I have been a fan of Barbara Kingsolver for twenty or so years, since I first fell in love with Taylor and Turtle in The Bean Trees. I have read all five of her previous novels, although I've yet to read her short stories or non-fiction books. And I had been wanting to read The Lacuna since its publication a year ago, but I was a little hesitant to jump right into it because of the length. (I've been feeling more reading satisfaction lately with short, quick reads.)

Because The Lacuna was the November pick for the Book Buddies, I started reading it in mid-November. It did prove to be a slow read for me - mostly because I was working on several non-reading projects during parts of November, but also, I'll assert, because it's a book that requires thought and time to process. I finished the book yesterday, after devoting a fairly large block of time on Thursday to it. In the end, I have to say that it's an amazing book!

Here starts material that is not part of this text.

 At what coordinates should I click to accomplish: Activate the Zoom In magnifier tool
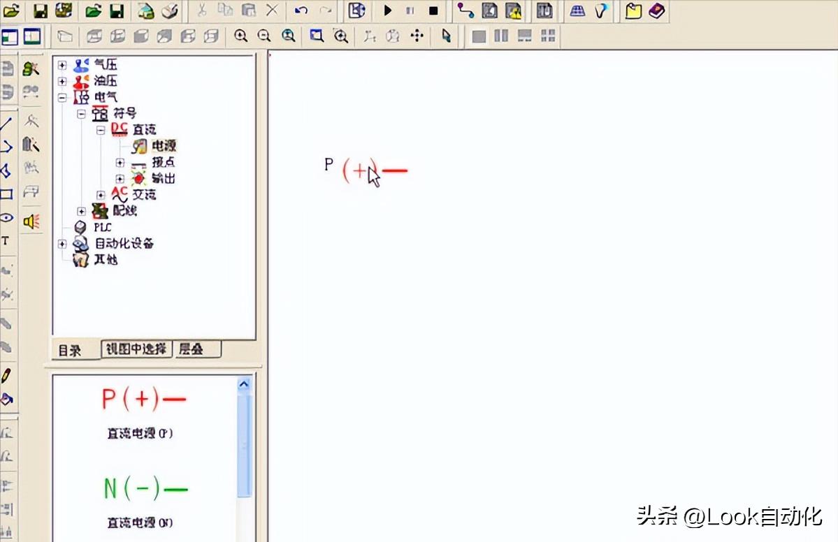tap(241, 36)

    la·cu·na n. \lə-ˈkü-nə, -ˈkyü-\
    1: a blank space or a missing part : gap; also : deficiency
    2: a small cavity, pit, or discontinuity in an anatomical structure

The Lacuna takes the reader on an epic journey from the Mexico City of artists Diego Rivera and Frida Kahlo to the America of FDR and J. Edgar Hoover as it relates the poignant story of Harrison Shepherd, a man pulled between two nations as they invent their modern identities.

I think much of the overarching theme of the book - and certainly a partial explanation of the title - is illustrated by this passage:
I didn't say what Frida would have. That you can't really know the person standing before you, because always there is some missing piece: the birthday like an invisible piñata hanging great and silent over his head, as he stands in his slippers boiling the water for coffee. The scarred, shrunken leg hidden under a green silk dress. A wife and son back in France. Something you never knew. That is the heart of the story. [page 325]

I got a good sense of place from the novel, particularly the sections set in Mexico. I have only visited Mexico once, but I could vividly picture some of what I saw there as I read about Harrison and Frida visiting an archeological dig and about Harrison and Violet visiting Chichén Itzá.

In a hearing before the Committee on Un-American Activities, Harrison Shepherd comments, "Art takes its meaning in the eye of the beholder" [page 488]. In that spirit, I took away many political messages from Kingsolver's tale. In my opinion, there are, sadly and frighteningly, so many similarities between the fear- and hate-filled atmosphere of the anti-Communist McCarthy era and the fear- and hate-filled rhetoric I hear in many places today. I recently read the following in an essay about faith:
There is nothing that will tear the fabric of society more quickly in a crisis than fear and panic.
That was followed, appropriately, by this quote from Franklin Delano Roosevelt:
The only thing we have to fear is fear itself - nameless, unreasoning, unjustified, terror which paralyzed needed efforts to convert retreat into advance.
It's too bad that the country didn't remember FDR's statement long past his death!

I've read two other works of historical fiction recently, one I loved and one I didn't. As with The Day the Falls Stood Still, I learned a lot from The Lacuna - both about history and about myself. I guess I found The Lacuna to be the kind of historical novel that I had wanted The Postmistress to be - multi-layered but cohesive, meaningful, beautiful, and satisfying!